Fast jeder Song schafft es so, Bilder im Kopf des Hörers zu erschaffen, welche teilweise sehr zum Nachdenken anregen. Das wären da mal herausgesucht "These colours don´t run", "The Reincarnation of Benjamin Breeg", "For the greater good of God" und fast alle anderen Songs, bis auf die beiden schon erwähnten Gurken. Der Bonus, welcher "The Legacy" innewohnt, begründet sich wohl darin, dass andere Wege beschritten worden sind und er anders nach Maiden klingt als sonst. Ich finde es jedenfalls gut, dass sich die Band nicht einfach nur selbst kopiert und dadurch zum Lulli der Szene macht.

„AMoLaD“ ist definitiv kein Album für zwischendurch, wie "Powerslave" oder "Piece of Mind", aber auch kein zweites "The X-Factor" (welches ich mittlerweile auch sehr zu schätzen gelernt habe), sondern eine Scheibe, die aufmerksam und öfter gehört werden muss, um sich zu entfalten. Wenn man dies im Hinterkopf hat und mit dem vorliegenden Material etwas anfangen kann, so hat man ein Album welches sehr intensiv und langzeitmotivierend sein kann, jedenfalls mehr als "DoD".

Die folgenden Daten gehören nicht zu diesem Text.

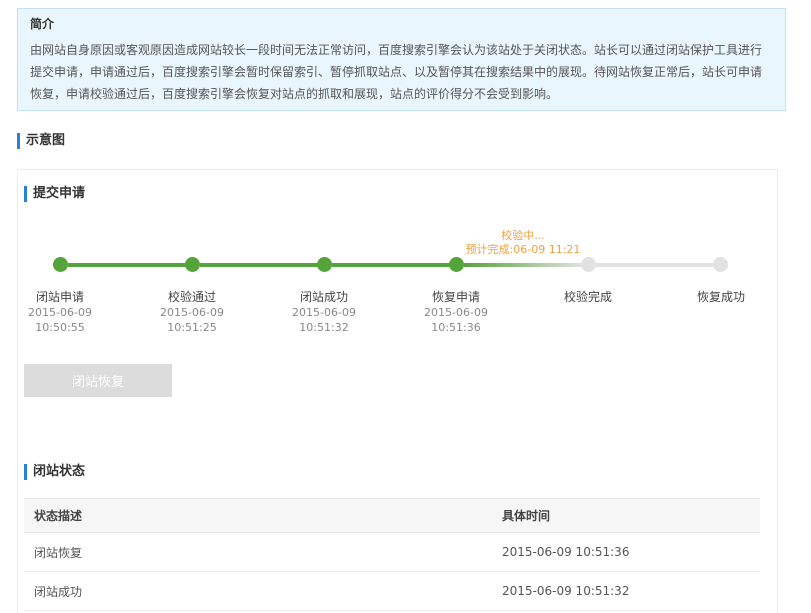  Describe the element at coordinates (60, 328) in the screenshot. I see `step-time: 10:50:55` at that location.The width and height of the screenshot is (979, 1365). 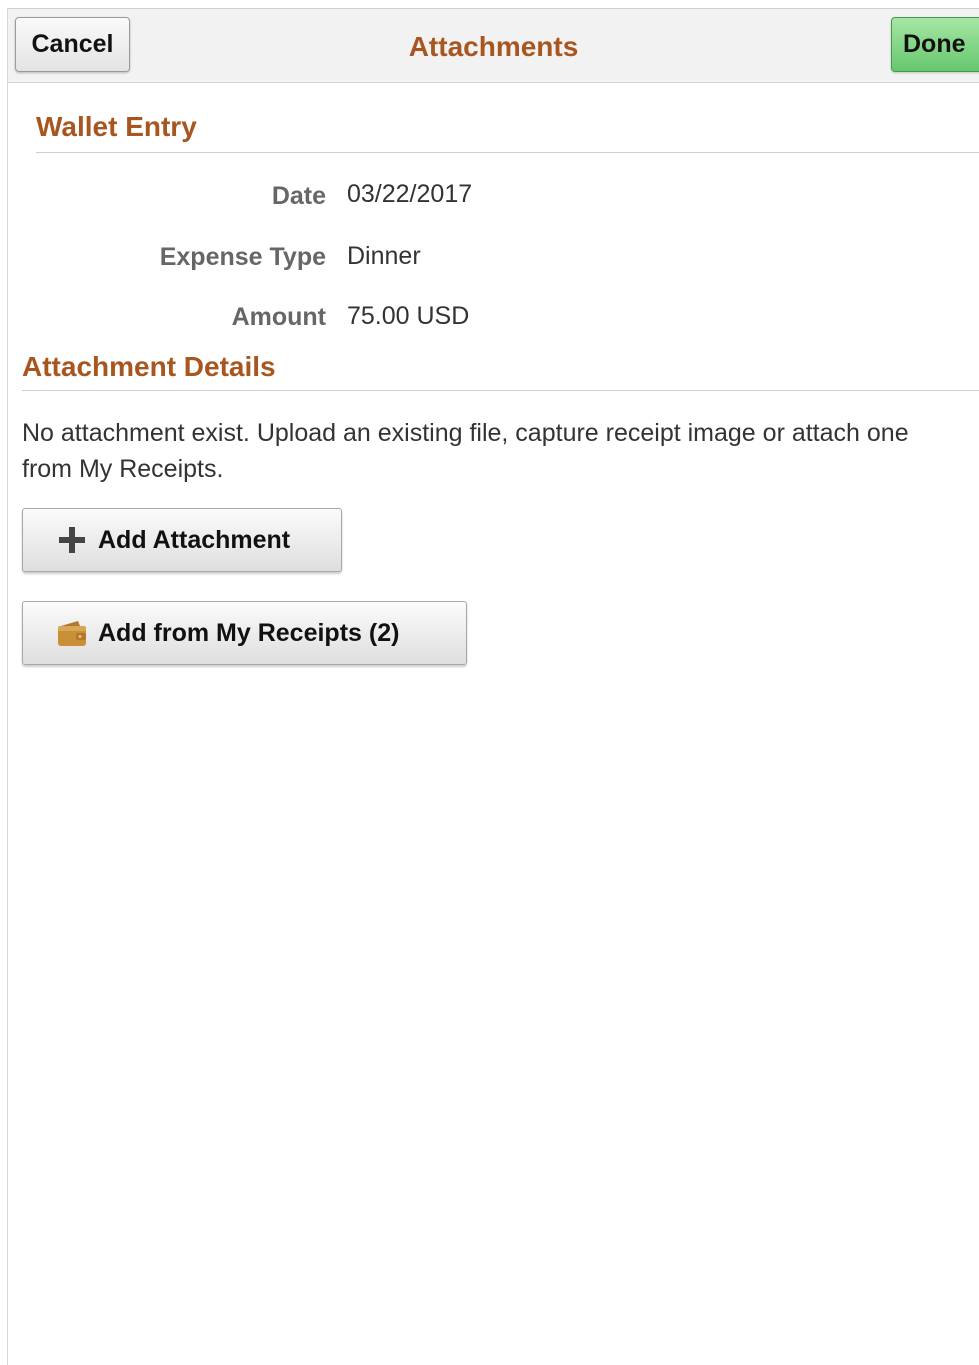 What do you see at coordinates (194, 540) in the screenshot?
I see `add-attachment-label: Add Attachment` at bounding box center [194, 540].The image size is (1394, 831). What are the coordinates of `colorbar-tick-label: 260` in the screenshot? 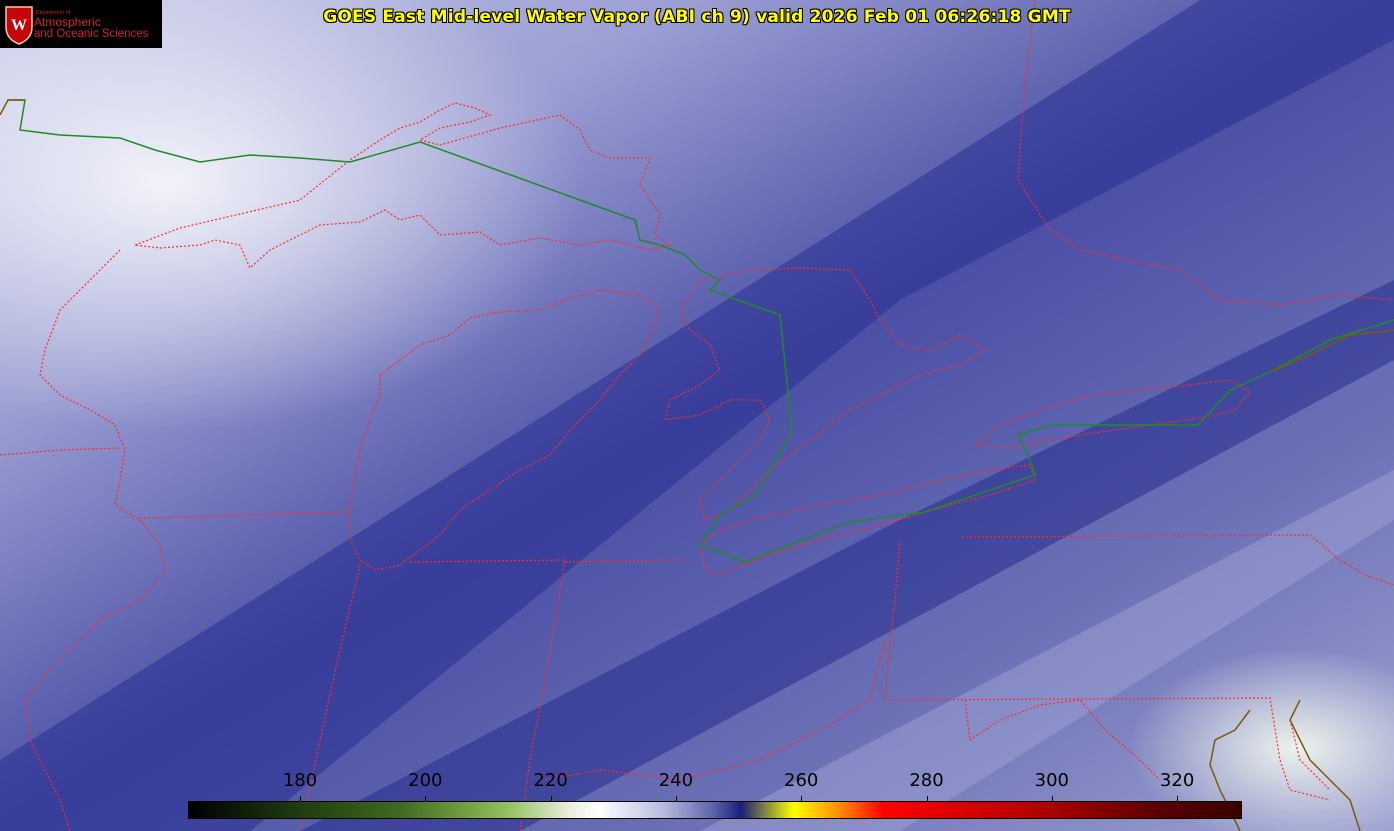 It's located at (802, 780).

Hoffen möchte man jedoch das auf dem nächsten, vielleicht ja auch letzten, Maidenalbum wieder ein paar kürzere Stücke vorhanden sind, wie "Different World" oder das kurzweilige "The Pilgrim".

Iron Maiden haben während ihrer Karriere einige Phasen durchlaufen, mal mehr und mal auch weniger beliebt, aber Maiden wären nicht Maiden, wenn das nächste Album nicht wieder einige Veränderung mit sich bringen würde.